Aún tratándose de una intervención de carácter temporal, su construcción y puesta en escena se aproximan a la idea de arquitectura y, por tanto, convierte a su autor en arquitecto. Obviedad que merece la pena precisar conociendo las estrategias y métodos de los que se sirve Cirugeda para plantear su trabajo. El proceso constructivo, tal y como viene siendo habitual en sus proyectos, se basa en el principio de una fórmula o patrón aplicable a cualquier otra situación arquitectónica previa. Bajo el esquema organizativo Recetas Urbanas, que el artista pone a disposición de los potenciales autores de estas soluciones constructivas, se establece un repertorio de funciones y responsabilidades que van desde la arquitectura (el arquitecto), la edificación (el constructor, los operarios), el tejido social (los usuarios), la subversión urbana (el okupa)… todos ellos agentes que han de establecer sus propias leyes y accionar nuevos dispositivos de choque en el ámbito de las legalidades urbanas.

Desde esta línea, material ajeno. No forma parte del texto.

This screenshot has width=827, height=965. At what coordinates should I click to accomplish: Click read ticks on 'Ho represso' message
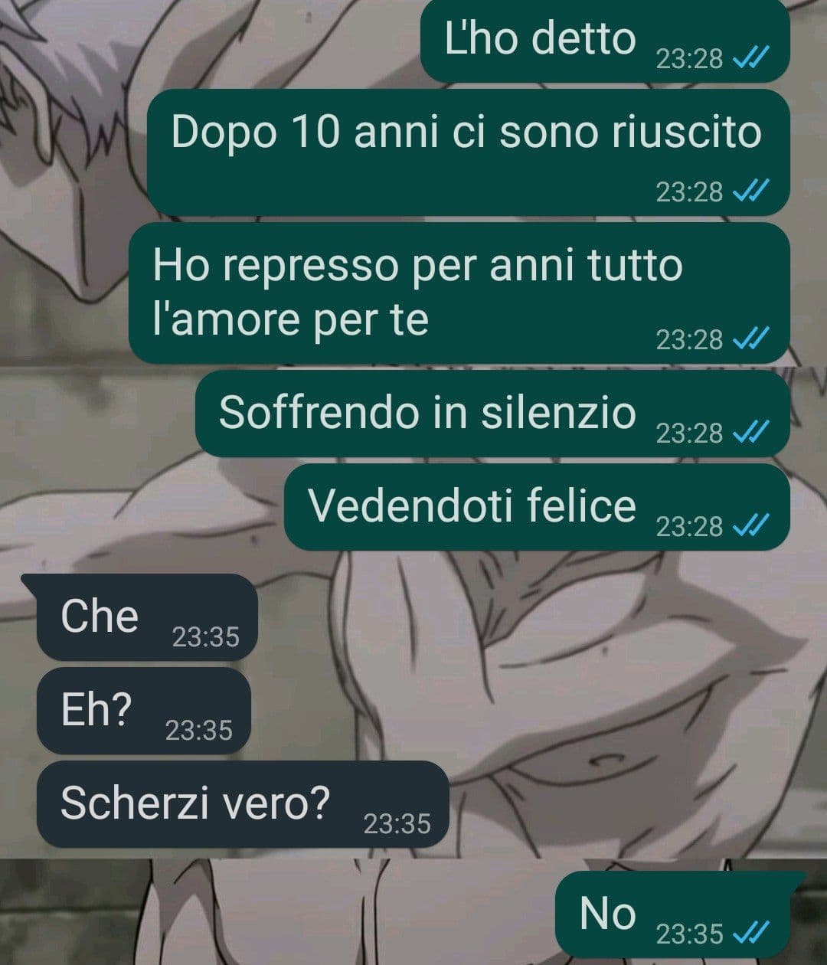pyautogui.click(x=751, y=339)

A través de un vocabulario arquitectónico estridente con el contexto urbano que la rodea, esta intervención, que parasita la fachada más pública del edificio preexistente, constituye una verdadera declaración de intenciones sobre el papel y responsabilidades de la institución museística. Entendida la ciudad como marco definitivo de actuación -no sólo por sus capacidades como posible escenario en el cual intervenir sino sobre todo por constituirse como una red compleja de situaciones, de confluencias y desencuentros, de energía social en definitiva- esta prótesis o parásito construido representa no sólo una antesala de reunión y negociación sino también un espacio de resistencia.